Dataset Cleaning and Identifier Mapping - bcb420-2023/Jielin_Yang GitHub Wiki

Objectives

Download the selected dataset from GEO
Perform basic exploratory data analysis
Identifier mapping to HGNC Symbols
Perform distribution analysis of the dataset
Normalize the dataset using a suitable method

Time management

Time estimated: 48 hrs, taken: 72 hrs.

Start date: 2023-02-08, End date 2023-02-14.

Resources

This journal page documents the progress of assignment 1 in the ongoing basis. Part of the process (dataset selection) is documented in the following journal pages and the R Notebook:

Dataset Selection:

Journal page: 2.1 Gene Expression Dataset Selection

R Notebook: Gene-Expression-Dataset-Selection.Rmd

Dataset Cleaning and Identifier Mapping

The current journal page documents progress consistant with the dataset selection and identifer mapping part of assignment 1, where the R notebook is liked as follows: Assignment 1 - Data cleaning and identifier mapping

Software and Packages

RStudio and base environment under docker image risserlin/bcb420-base-image (see here)
GEOquery
edgeR
limma
biomaRt
stringr
kableExtra
dplyr
DT
ggplot2
reshape2
here

Procedure and Results

Downloading the dataset

In the previous part of the process, the dataset GSE203358 is selected. It is downloaded from the GEO server using the GEOquery packaged.

Note that the data is in the supplimentary file, which is different from the download data option in GEOquery.

This dataset contain raw counts of 24 samples, each is labelled by the treatment conditions of the samples. The samples are labelled as follows:

CTRL: control
VTP: verteporfin treatment only
TGFb: TGFb treatment only
TGFB_VTP: TGFb and verteporfin treatment

Exploratory data analysis

We observed the original IDs of the genes in the dataset. There was no duplicated gene ID in the dataset. This is because that the genes are labelled in mix of HGNC symbols and ENA accession numbers. This accesion numbers is the same as the Genbank id, which are referred interchangeably in the report.
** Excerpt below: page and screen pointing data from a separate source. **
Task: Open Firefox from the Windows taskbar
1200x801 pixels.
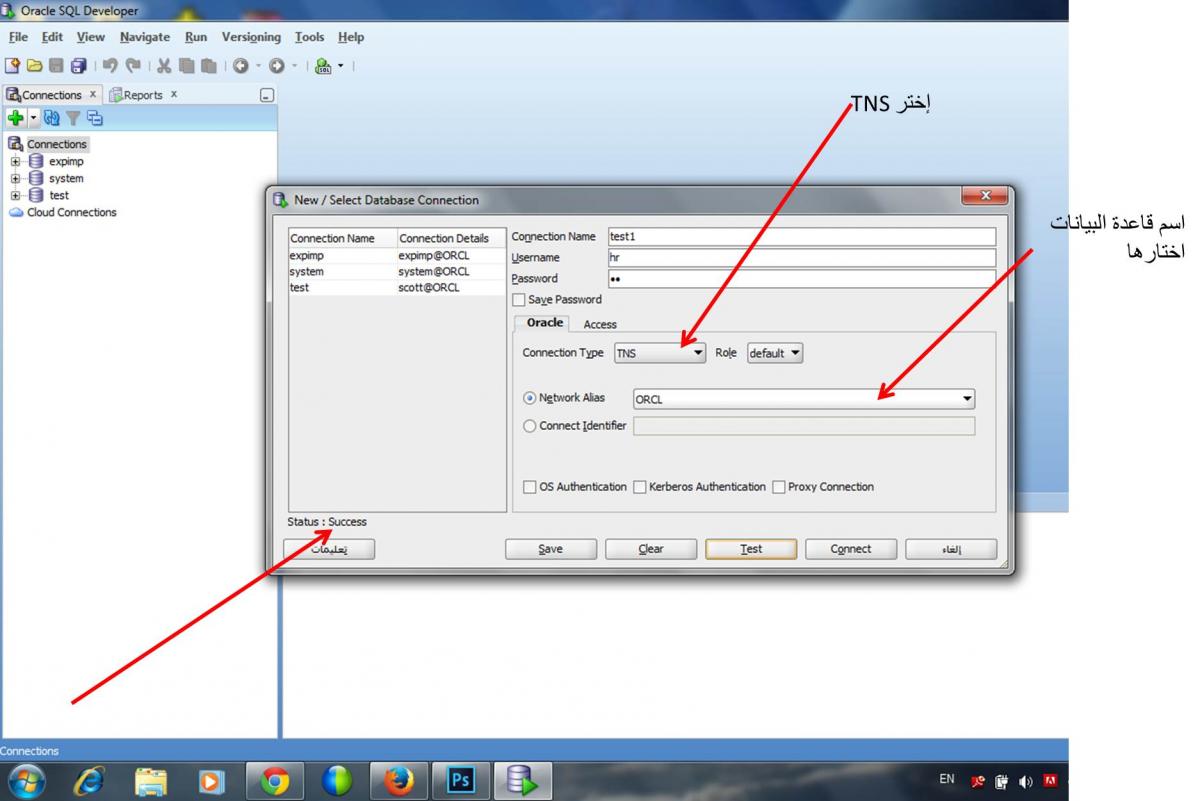Action: click(x=398, y=781)
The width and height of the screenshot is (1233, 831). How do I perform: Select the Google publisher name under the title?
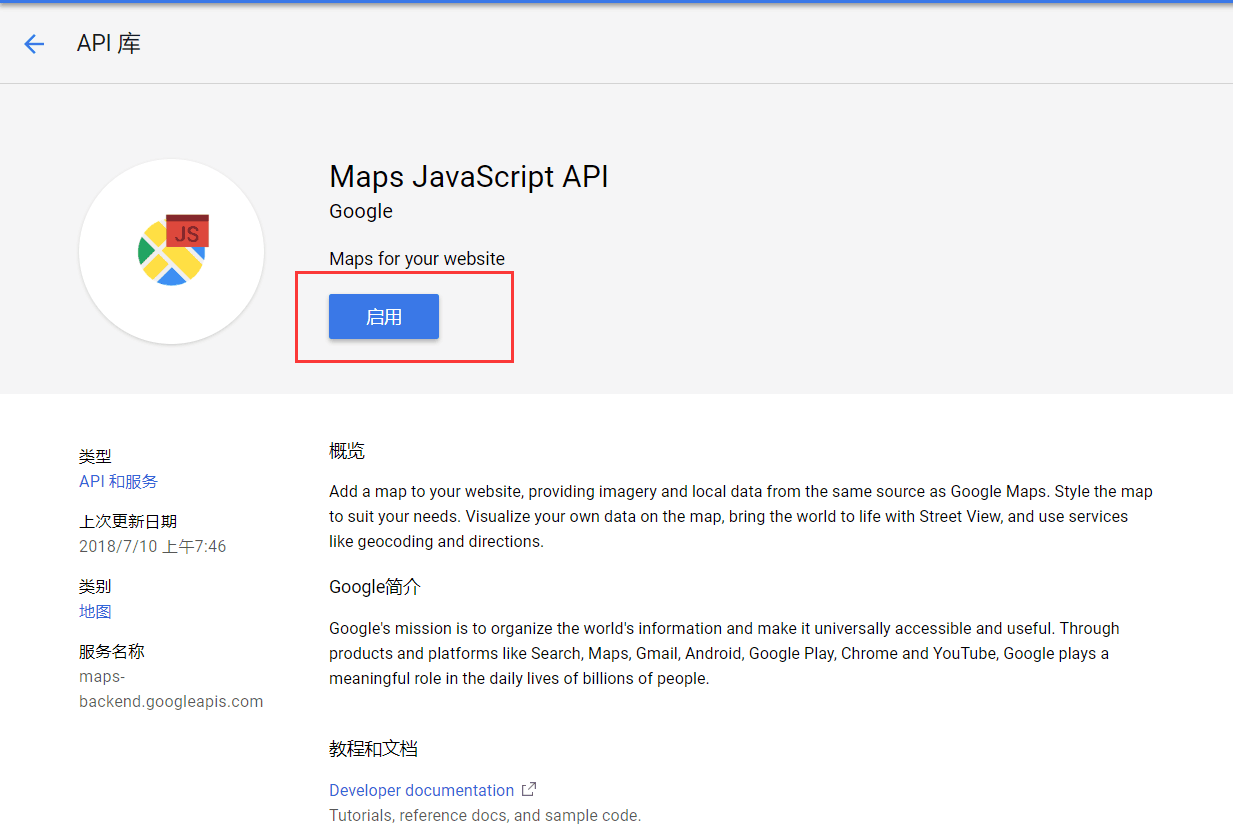tap(360, 211)
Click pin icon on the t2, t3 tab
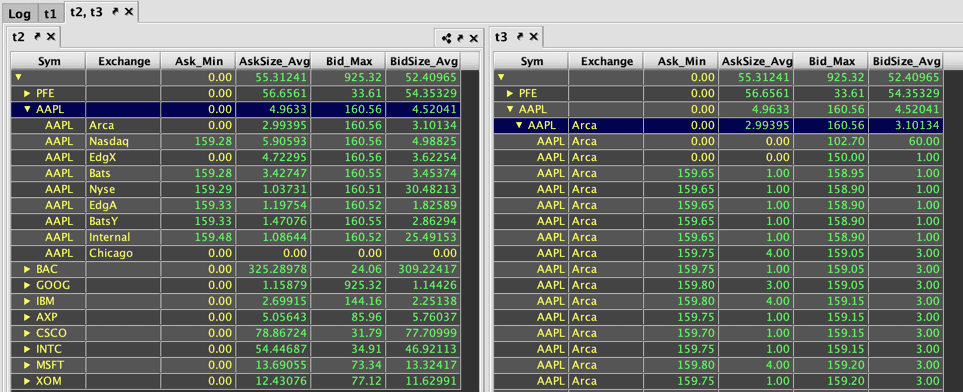963x392 pixels. pos(116,12)
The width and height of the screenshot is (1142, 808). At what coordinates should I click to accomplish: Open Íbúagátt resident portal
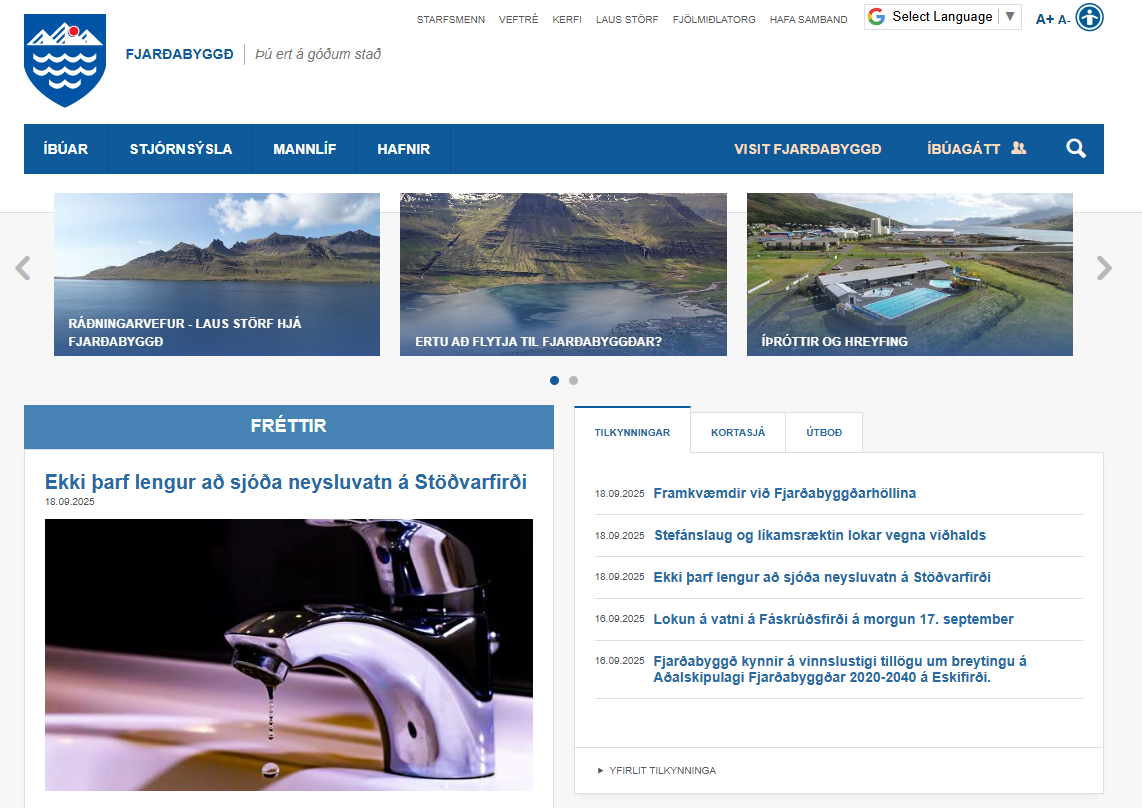(x=976, y=149)
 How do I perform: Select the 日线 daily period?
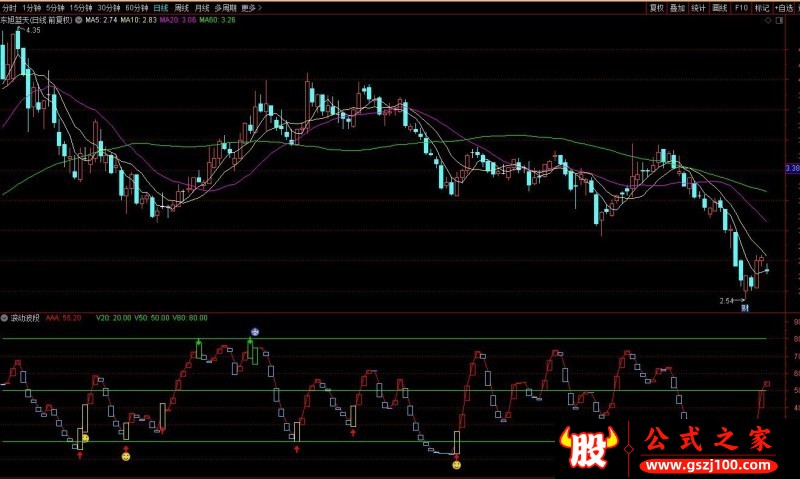click(x=161, y=7)
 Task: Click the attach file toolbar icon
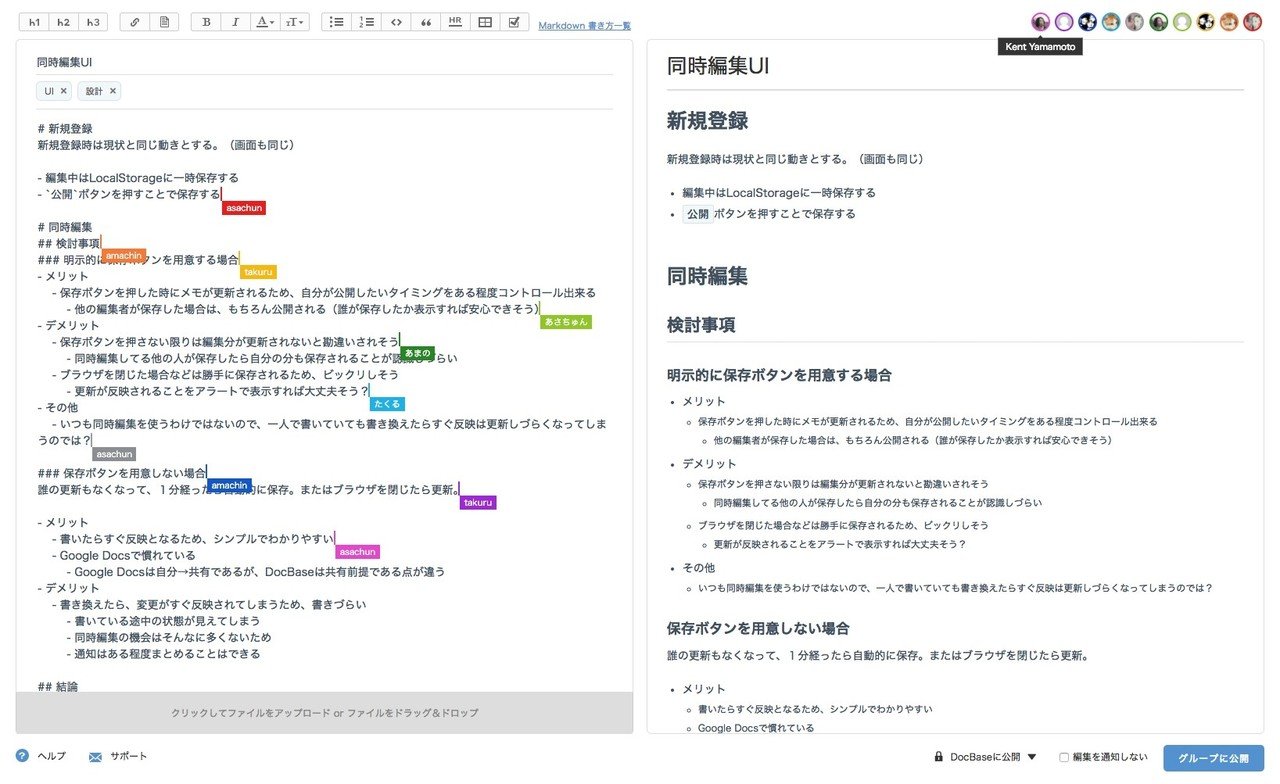(164, 21)
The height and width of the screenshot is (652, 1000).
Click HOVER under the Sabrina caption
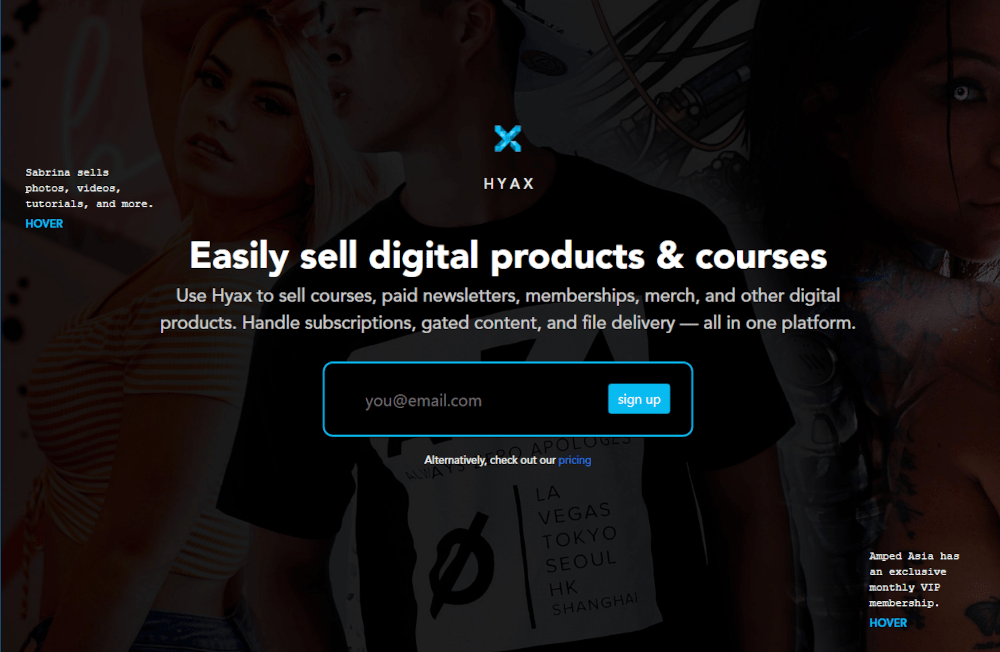coord(44,224)
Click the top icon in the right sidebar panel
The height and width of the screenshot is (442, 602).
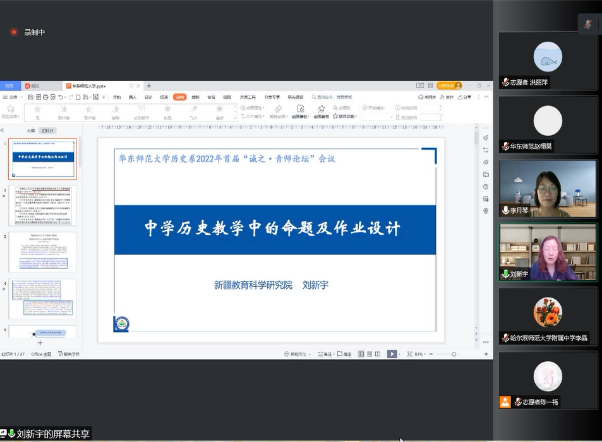[x=485, y=137]
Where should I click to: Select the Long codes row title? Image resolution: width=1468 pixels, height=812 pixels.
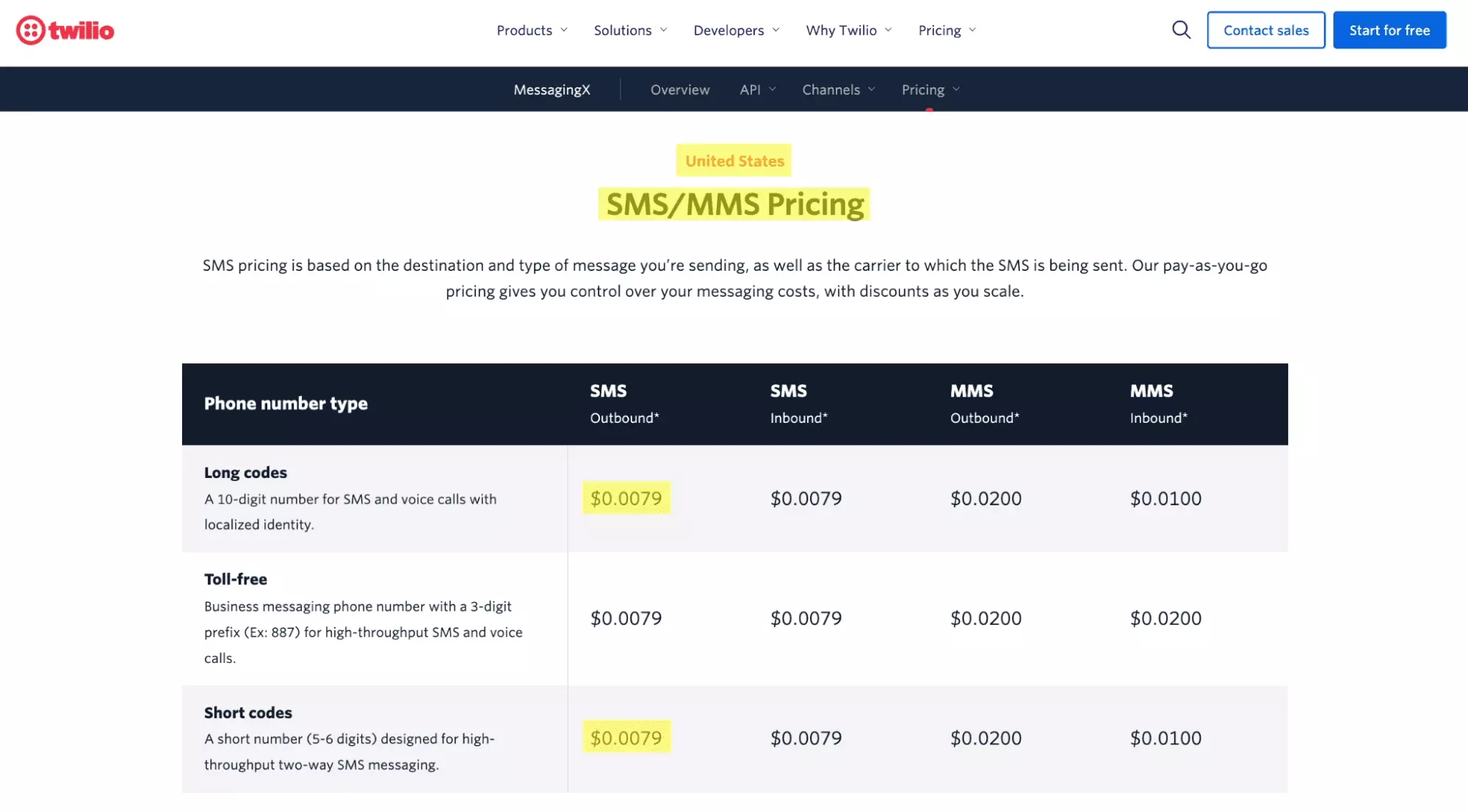click(245, 473)
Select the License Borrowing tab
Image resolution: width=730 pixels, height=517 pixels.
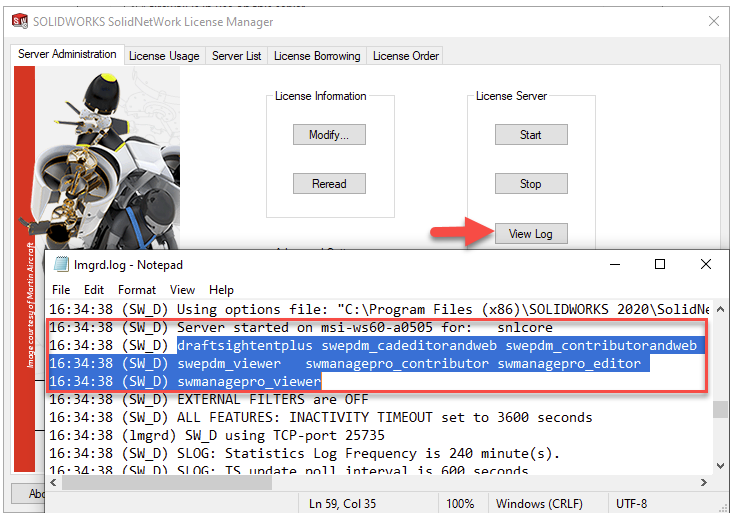click(x=317, y=56)
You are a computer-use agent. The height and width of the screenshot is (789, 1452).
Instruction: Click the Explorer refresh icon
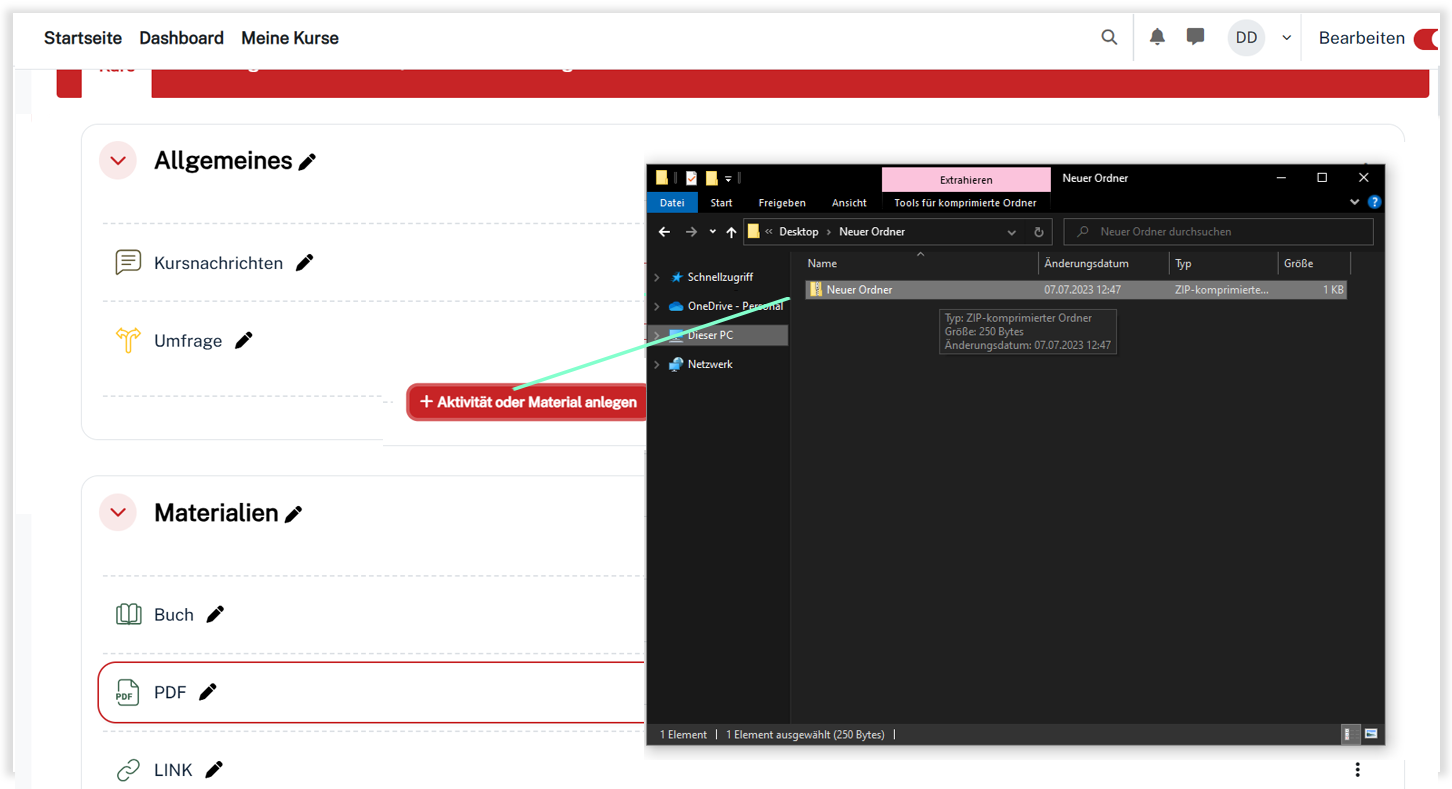pos(1039,232)
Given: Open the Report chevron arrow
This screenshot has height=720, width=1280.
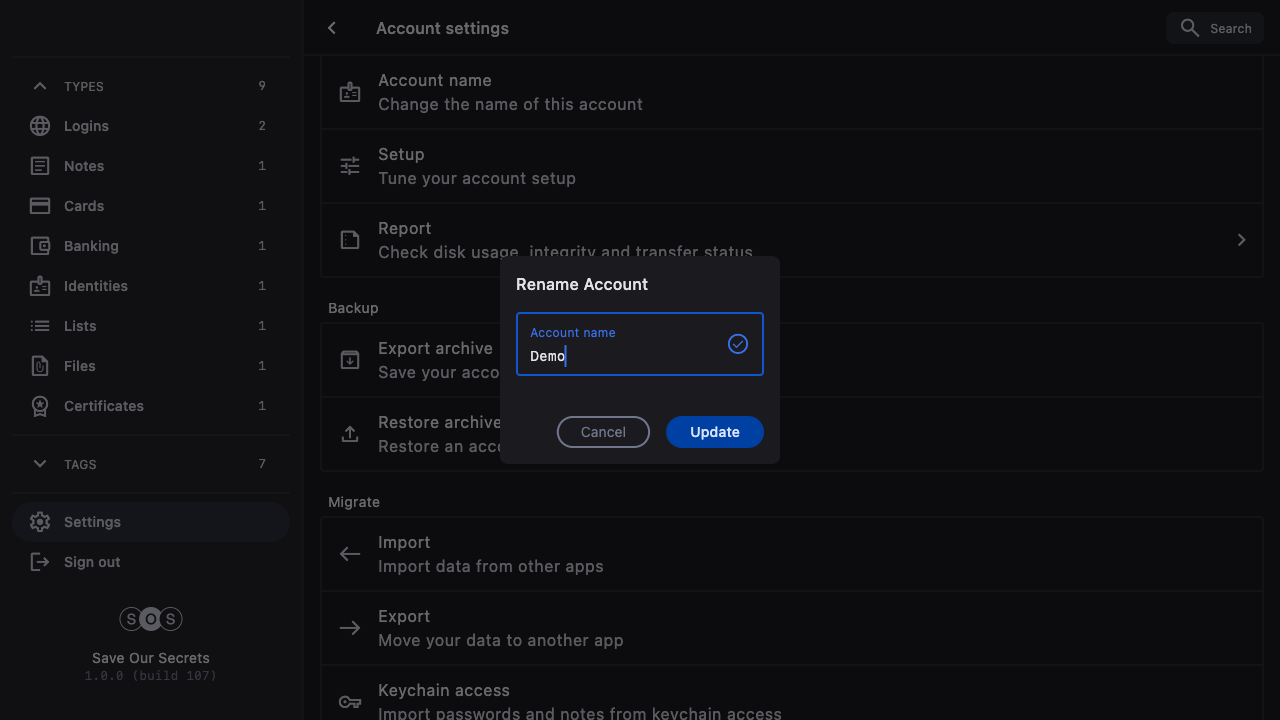Looking at the screenshot, I should [x=1241, y=240].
Formart of the accession numbers:

The formats are in a mix of the current and legacy versions:

Current version: AC002456.1
Legacy version: U00096.2

The current version uses 2 letters followed by 6 digits, while the legacy version uses 1 letter followed by 5 digits. The current version is the most common format in the dataset. Therefore selecting both the current and legacy version in the dataset requires the following regular expression:

[A-Z]{1,2}[0-9]{5,6}.[0-9]{1,2}

However we observed some other genes that do not match this regular expression. Yet it is correctly indexed in the ENA database. Therefore we have to manually check the accession numbers that do not match the regular expression.

Version Numbers:

Interestingly, somehow the dataset contain reads that are mapped to multiple versions of the same gene. This means that there are entries in the dataset that have the same gene ID but different version numbers.

We have checked a few of those entries manually and discovered that the version numbers are not the same as the version numbers in the ENA database. Some of the versions of the genes are not able to be found in the ENA database.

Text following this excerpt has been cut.